This is not my America by Azucena De La Torre

Sometimes, I wonder if the America I wake up in is the same one everyone else opens their eyes to in the morning. Now more than ever I am convinced our individualistic notions of patriotism are nuanced with subsets of identities that make it difficult, if not impossible, to keep our loyalties aligned. I’ll paint you a picture. I’m a first-generation college-graduate with an advanced degree, born to very working-class Mexican immigrants, which makes me “ni de aquí, ni de allá”. Meaning I am, “not truly from here, but neither from there”. A phrase fitting for those of us with names like mine. The kind of names that you can’t ever find in a souvenir shop. I am also currently the only person of color on staff in Catholic Campus Ministry at DePaul. Essentially, I am a Brown woman working within a white institution within an all-white staff. It’s like that movie “Inception” – but as a campus minister. It’s okay to laugh! This is a beautifully complicated vocation and I love it, all the way through.
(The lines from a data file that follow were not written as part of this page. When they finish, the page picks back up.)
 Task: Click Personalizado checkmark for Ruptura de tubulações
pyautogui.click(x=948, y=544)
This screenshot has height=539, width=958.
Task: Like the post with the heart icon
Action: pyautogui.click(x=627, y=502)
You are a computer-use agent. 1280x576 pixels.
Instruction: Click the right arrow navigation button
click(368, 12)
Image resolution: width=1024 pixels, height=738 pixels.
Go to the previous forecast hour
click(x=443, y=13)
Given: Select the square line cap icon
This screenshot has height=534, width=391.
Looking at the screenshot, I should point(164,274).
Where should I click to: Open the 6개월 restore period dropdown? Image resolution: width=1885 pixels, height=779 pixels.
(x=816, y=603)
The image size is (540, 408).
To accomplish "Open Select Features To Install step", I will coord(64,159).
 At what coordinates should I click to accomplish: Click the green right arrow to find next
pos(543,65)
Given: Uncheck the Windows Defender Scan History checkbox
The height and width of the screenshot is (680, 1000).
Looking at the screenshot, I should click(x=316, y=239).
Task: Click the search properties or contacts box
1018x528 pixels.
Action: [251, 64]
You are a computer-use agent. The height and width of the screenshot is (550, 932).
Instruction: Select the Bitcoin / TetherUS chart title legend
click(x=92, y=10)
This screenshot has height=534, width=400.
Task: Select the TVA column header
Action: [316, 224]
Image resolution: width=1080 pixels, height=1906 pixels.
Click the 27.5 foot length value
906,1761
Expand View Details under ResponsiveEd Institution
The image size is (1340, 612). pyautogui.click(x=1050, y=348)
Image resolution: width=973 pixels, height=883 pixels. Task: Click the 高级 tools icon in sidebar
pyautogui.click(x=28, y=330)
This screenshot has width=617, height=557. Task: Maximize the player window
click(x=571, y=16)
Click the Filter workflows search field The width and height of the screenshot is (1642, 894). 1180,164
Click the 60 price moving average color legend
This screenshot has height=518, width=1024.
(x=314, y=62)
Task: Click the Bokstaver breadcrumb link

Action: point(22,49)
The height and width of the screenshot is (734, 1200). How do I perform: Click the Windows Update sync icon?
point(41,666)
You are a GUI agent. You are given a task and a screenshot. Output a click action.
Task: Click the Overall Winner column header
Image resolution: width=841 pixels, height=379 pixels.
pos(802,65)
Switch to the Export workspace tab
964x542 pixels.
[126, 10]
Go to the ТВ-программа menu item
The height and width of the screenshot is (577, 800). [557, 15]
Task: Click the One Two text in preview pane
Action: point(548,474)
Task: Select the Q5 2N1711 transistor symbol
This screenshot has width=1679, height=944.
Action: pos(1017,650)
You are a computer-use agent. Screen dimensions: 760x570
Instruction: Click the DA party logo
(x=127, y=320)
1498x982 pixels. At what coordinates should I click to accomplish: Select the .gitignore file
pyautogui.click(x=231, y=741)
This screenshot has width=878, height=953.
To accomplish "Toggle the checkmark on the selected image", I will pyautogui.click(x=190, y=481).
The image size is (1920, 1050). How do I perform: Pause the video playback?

A vast part of what inspires such love for this work is that it is in fact quite raw. I am gifted the opportunity to walk along real life with you and in a sense, keep a heartbeat on what matters most. We sift through the realities of life together as a faith community. We all carry within us the richness of varying cultures and paradigms that shade our worldview in a particular hue. I am highly suspect of any claims alluding to not seeing color. Quite the contrary, we are in desperate need of seeing more of our colors. No one wants to be invisible.  But that’s a different article for another day. Yet, I cannot shake this feeling that the America I experience is altogether differently oriented than those whose votes are won with feigned interest in causes poised with sleight of hand. 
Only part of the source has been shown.